[Stored records]
########

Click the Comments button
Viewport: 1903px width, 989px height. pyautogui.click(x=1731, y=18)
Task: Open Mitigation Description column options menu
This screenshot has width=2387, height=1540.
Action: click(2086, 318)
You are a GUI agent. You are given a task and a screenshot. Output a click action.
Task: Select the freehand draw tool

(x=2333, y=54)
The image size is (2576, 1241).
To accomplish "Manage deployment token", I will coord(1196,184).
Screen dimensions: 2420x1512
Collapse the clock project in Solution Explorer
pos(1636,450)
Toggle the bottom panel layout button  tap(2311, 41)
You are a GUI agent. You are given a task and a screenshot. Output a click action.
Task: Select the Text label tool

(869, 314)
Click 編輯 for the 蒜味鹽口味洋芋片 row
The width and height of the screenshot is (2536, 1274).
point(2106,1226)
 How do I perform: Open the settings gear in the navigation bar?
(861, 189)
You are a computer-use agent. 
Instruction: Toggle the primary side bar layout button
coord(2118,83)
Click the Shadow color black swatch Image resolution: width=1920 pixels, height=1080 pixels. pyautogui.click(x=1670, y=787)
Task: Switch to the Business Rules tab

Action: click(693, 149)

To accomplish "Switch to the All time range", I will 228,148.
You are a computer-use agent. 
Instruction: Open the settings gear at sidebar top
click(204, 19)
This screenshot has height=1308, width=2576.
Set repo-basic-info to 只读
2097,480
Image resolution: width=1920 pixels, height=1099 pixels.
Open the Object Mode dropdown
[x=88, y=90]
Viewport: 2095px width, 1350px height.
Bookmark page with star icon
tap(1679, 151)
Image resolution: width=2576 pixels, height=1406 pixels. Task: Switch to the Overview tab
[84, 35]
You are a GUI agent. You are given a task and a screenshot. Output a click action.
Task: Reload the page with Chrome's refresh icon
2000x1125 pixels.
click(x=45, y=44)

########

About this task =
All lines from the one containing "Task: Reload the" to the end of the records, both ends included, should be printed exactly and on their own.

Your solution =
Task: Reload the page with Chrome's refresh icon
2000x1125 pixels.
click(x=45, y=44)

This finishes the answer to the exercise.